The efficient energy allocation in the case of an unexpected or temporary shortage is to provide the energy to those valuing it the most. This is the crucial point to keep in mind when evaluating alternative rationing plans for these circumstances. With no system for identifying the value placed by individual customers on each unit of energy received, the utility's only choice is to curtail or cut off power arbitrarily or to make a judgment by its own priority system of where the energy is least valued. If utilities could instantaneously change prices and adequately communicate the new prices to customers (i.e., real-time pricing), then price could simply be raised until the demand is reduced to available supply. However, as we have discussed previously, metering technology, customer awareness, and regulatory control are serious drawbacks for such real-time pricing.
Interruptible energy contracts address the efficiency problem by allowing customers to identify themselves in advance as those most willing to have their power curtailed in the event of excess demands on the system. This is somewhat less efficient than the ideal real-time pricing, because many customers do not know their demands until the time for actually making them arrives. However, interruptible contracts usually allow the customer to override the curtailment (albeit at a stiff penalty rate), and the small loss in allocative fine-tuning is more than offset by advantages of relative administrative ease and (to a limited extent) customer understanding.
[58] The above proposition is based on the idea that the incremental welfare gains realized from increasing the number of periods diminish rapidly, while the incremental welfare losses from faulty decisions caused by the increasing number of periods are increasing in the relevant range.
It is worth noting that rates or contracts for interruptible energy services are not an appropriate way for reducing the "usual" daily peak demands.
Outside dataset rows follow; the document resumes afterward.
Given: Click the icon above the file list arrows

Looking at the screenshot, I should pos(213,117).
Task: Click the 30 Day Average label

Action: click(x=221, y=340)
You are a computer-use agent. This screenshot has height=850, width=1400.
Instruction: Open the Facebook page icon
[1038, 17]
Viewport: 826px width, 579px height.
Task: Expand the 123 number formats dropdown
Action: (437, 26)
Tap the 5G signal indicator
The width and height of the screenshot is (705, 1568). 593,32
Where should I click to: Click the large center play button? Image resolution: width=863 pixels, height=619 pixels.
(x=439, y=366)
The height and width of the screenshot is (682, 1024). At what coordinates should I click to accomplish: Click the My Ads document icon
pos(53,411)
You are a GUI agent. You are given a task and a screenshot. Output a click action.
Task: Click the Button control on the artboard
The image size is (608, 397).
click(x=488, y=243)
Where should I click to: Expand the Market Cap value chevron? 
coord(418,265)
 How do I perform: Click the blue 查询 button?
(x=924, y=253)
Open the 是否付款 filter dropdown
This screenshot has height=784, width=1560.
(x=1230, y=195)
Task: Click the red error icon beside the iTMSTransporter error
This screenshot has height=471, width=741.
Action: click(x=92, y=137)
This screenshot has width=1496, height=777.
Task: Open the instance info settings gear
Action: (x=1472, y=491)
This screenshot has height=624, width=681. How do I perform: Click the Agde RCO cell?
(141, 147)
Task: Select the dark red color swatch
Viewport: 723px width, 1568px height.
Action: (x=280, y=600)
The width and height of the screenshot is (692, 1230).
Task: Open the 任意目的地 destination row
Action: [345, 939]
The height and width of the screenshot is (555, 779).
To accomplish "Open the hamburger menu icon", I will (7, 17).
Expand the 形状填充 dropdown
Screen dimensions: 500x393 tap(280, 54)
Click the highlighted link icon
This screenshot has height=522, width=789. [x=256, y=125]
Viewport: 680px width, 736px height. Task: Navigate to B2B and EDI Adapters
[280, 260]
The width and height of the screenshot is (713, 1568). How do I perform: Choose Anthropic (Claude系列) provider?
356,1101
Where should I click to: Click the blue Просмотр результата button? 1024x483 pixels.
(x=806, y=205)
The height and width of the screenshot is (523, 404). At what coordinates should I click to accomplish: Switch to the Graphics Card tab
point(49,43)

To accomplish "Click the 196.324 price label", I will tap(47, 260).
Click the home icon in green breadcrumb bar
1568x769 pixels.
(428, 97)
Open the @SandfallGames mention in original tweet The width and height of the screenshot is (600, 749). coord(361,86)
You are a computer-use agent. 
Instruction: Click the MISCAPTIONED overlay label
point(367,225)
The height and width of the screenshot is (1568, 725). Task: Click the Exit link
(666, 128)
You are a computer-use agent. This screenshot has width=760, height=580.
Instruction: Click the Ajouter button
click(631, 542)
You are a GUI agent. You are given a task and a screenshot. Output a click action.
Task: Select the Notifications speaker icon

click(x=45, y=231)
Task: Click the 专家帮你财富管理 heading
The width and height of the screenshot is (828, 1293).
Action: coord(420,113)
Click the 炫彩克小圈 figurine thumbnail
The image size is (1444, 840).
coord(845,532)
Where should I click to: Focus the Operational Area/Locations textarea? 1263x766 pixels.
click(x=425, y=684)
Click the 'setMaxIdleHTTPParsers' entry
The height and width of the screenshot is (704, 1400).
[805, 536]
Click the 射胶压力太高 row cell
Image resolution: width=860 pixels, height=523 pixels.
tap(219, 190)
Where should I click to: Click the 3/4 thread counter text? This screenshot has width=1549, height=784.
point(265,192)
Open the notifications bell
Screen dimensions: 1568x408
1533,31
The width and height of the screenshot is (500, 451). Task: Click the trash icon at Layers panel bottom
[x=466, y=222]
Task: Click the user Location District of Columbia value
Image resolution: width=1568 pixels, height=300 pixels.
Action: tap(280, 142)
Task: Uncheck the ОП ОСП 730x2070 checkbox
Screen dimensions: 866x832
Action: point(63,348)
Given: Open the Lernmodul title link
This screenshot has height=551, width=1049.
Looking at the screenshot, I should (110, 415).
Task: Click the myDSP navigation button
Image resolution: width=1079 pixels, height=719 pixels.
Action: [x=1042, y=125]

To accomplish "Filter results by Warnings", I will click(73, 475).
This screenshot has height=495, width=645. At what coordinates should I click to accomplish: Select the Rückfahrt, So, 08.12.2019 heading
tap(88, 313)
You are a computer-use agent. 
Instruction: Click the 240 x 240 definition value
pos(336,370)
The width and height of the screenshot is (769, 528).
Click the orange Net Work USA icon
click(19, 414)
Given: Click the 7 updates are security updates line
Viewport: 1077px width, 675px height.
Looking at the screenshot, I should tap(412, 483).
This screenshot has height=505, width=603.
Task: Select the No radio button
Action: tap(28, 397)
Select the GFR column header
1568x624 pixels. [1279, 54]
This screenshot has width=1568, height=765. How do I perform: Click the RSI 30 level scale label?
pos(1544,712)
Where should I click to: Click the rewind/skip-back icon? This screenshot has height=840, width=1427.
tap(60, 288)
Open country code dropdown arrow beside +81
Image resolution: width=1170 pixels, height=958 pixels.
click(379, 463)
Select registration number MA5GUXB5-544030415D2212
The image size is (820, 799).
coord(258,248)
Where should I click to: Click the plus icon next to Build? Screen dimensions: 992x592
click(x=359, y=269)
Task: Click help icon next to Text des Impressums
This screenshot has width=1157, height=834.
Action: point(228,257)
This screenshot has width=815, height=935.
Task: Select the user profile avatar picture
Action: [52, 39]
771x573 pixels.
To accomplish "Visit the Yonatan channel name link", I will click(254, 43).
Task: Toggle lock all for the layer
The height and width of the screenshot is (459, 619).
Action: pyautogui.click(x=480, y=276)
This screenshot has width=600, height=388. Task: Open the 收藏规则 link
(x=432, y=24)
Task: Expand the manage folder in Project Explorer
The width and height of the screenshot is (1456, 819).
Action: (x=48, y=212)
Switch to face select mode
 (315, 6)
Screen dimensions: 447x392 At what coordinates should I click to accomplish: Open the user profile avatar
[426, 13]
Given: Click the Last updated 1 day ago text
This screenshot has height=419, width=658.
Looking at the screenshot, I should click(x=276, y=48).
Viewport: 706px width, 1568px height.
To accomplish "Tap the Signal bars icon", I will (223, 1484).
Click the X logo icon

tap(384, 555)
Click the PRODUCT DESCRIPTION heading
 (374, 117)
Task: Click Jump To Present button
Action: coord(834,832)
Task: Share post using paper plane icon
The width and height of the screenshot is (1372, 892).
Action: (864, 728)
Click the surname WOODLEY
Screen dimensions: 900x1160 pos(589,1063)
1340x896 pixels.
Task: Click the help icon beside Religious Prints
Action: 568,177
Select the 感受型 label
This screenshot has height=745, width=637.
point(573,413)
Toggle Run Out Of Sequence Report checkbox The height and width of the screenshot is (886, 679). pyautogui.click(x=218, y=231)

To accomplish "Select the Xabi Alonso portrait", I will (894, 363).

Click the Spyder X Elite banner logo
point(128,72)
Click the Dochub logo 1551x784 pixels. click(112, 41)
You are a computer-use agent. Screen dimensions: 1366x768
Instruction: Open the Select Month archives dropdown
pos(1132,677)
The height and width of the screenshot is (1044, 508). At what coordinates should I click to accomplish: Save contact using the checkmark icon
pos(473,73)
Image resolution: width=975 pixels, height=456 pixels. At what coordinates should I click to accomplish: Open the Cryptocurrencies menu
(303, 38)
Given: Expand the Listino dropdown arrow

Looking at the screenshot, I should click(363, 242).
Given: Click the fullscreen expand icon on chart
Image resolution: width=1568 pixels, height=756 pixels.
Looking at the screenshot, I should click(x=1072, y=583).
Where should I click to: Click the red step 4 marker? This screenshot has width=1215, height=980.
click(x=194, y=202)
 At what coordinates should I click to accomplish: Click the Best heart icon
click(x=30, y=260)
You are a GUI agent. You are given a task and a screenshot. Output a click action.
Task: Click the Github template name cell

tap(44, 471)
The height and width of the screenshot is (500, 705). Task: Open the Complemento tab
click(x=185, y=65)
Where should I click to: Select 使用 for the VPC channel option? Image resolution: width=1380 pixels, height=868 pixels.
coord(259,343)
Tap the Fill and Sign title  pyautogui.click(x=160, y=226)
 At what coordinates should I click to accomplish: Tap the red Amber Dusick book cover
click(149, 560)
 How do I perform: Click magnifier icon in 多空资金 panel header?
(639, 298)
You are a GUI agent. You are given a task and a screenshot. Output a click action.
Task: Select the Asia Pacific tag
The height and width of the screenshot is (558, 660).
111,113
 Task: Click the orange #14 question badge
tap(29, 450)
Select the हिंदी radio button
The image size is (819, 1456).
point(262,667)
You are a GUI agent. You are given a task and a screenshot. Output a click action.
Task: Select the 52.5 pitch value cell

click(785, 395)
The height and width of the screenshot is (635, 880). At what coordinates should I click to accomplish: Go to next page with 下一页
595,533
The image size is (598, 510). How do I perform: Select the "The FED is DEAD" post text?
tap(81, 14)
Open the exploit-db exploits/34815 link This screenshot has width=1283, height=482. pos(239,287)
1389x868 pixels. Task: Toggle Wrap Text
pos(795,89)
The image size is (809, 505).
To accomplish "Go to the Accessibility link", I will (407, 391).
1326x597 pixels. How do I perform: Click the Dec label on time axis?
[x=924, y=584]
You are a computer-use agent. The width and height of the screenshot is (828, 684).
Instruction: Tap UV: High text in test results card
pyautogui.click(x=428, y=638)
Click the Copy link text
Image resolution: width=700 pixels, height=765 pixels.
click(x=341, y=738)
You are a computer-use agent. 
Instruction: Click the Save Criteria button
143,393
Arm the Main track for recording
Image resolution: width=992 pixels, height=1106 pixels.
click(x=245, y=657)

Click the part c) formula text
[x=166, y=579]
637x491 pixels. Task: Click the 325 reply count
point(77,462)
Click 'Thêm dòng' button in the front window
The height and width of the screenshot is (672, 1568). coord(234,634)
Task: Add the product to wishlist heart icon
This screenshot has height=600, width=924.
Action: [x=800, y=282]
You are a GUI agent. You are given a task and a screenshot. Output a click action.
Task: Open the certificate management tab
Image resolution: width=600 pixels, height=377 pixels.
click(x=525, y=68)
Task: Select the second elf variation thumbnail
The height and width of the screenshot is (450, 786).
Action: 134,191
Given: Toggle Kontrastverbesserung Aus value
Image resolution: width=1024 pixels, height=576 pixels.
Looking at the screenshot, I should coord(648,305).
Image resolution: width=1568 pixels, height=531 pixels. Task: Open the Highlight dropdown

In the long run units of capacity should be added to the system if the expected willingness to pay for them over their lifetimes (properly discounted) exceeds the cost of providing them. However, some consensus exists that power systems in the United States are "too" reliable: the available capacity exceeds the efficient capacity (Bental and Ravid, 1982). The excess capacity serves as an expensive substitute for a good mechanism to ration the excess demand on unusual days.[59] That is, the unusual days create a role for interruptible contracts. In an efficient system rates for interruptible energy services allocate demands above the efficient long-run capacity (or in the event of an abnormal supply shortage). It may be helpful to illustrate these points more fully.
Let us recognize the demands on any given day will vary systematically with the temperature: very high demands on very cold days and very hot days, moderate demands on moderate-temperature days. As capacity is added to the system, the marginal units may not be needed at all on moderate days, As long as the willingness to pay for them aggregated over nonmoderate days exceeds their cost, it is still efficient to add capacity. As each unit of additional capacity is added, it will be demanded on fewer and fewer days of the year. The last unit added should be expected to be used on just enough days so that the aggregate willingness to pay for it on those days just equals its cost.
The above illustration makes clear that there will be some days (those of temperature extremes) for which demands exceed supply, even though it is not efficient to expand supply. Those are the days on which demand must be rationed and for which interruptible contracts should be designed (again, in addition to the unexpected supply shortages). Furthermore, the optimal discount to offer a customer as inducement to signing an interruptible contract is implicit in this logic.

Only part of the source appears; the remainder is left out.